■ **Problem**
Write the data out again, matching every line exactly.

■ **Recorded information**

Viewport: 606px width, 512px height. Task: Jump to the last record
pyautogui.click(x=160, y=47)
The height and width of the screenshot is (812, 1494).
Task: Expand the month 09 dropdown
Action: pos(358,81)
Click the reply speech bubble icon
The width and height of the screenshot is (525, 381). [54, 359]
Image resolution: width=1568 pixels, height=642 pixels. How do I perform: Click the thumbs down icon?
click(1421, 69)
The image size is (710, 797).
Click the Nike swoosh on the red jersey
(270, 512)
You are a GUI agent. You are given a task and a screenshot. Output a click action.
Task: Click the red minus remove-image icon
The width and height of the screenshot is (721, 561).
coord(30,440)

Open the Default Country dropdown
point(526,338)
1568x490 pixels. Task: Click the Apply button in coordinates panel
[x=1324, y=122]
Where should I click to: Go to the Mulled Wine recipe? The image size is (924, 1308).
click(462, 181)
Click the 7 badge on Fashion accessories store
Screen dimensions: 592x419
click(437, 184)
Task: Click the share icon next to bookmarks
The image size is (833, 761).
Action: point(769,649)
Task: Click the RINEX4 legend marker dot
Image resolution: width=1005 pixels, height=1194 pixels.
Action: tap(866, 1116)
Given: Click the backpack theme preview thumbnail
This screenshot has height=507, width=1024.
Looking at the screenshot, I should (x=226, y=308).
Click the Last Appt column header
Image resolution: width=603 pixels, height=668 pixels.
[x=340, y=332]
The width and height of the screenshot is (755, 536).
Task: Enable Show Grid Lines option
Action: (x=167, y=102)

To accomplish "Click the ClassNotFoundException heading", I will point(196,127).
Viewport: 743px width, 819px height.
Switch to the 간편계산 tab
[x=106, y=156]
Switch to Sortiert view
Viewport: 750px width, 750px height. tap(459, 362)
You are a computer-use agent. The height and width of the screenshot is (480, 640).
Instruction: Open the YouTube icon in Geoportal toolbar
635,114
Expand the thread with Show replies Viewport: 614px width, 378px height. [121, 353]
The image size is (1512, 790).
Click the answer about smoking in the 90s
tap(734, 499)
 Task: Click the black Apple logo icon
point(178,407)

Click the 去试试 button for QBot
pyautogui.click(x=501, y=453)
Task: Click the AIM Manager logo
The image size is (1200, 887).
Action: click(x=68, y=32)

■ **Response below**
Viewport: 606px width, 512px height. Task: Jump to the last record
pyautogui.click(x=160, y=47)
The height and width of the screenshot is (812, 1494).
Task: Expand the month 09 dropdown
Action: pos(358,81)
Click the reply speech bubble icon
The width and height of the screenshot is (525, 381). [54, 359]
Image resolution: width=1568 pixels, height=642 pixels. How do I perform: Click the thumbs down icon?
click(1421, 69)
The image size is (710, 797).
Click the Nike swoosh on the red jersey
(270, 512)
You are a GUI agent. You are given a task and a screenshot. Output a click action.
Task: Click the red minus remove-image icon
The width and height of the screenshot is (721, 561).
coord(30,440)

Open the Default Country dropdown
point(526,338)
1568x490 pixels. Task: Click the Apply button in coordinates panel
[x=1324, y=122]
Where should I click to: Go to the Mulled Wine recipe? The image size is (924, 1308).
click(462, 181)
Click the 7 badge on Fashion accessories store
Screen dimensions: 592x419
click(437, 184)
Task: Click the share icon next to bookmarks
The image size is (833, 761).
Action: point(769,649)
Task: Click the RINEX4 legend marker dot
Image resolution: width=1005 pixels, height=1194 pixels.
Action: tap(866, 1116)
Given: Click the backpack theme preview thumbnail
This screenshot has height=507, width=1024.
Looking at the screenshot, I should (x=226, y=308).
Click the Last Appt column header
Image resolution: width=603 pixels, height=668 pixels.
[x=340, y=332]
The width and height of the screenshot is (755, 536).
Task: Enable Show Grid Lines option
Action: (x=167, y=102)

To accomplish "Click the ClassNotFoundException heading", I will point(196,127).
Viewport: 743px width, 819px height.
Switch to the 간편계산 tab
[x=106, y=156]
Switch to Sortiert view
Viewport: 750px width, 750px height. tap(459, 362)
You are a computer-use agent. The height and width of the screenshot is (480, 640).
Instruction: Open the YouTube icon in Geoportal toolbar
635,114
Expand the thread with Show replies Viewport: 614px width, 378px height. [121, 353]
The image size is (1512, 790).
Click the answer about smoking in the 90s
tap(734, 499)
 Task: Click the black Apple logo icon
point(178,407)

Click the 去试试 button for QBot
pyautogui.click(x=501, y=453)
Task: Click the AIM Manager logo
The image size is (1200, 887).
Action: click(x=68, y=32)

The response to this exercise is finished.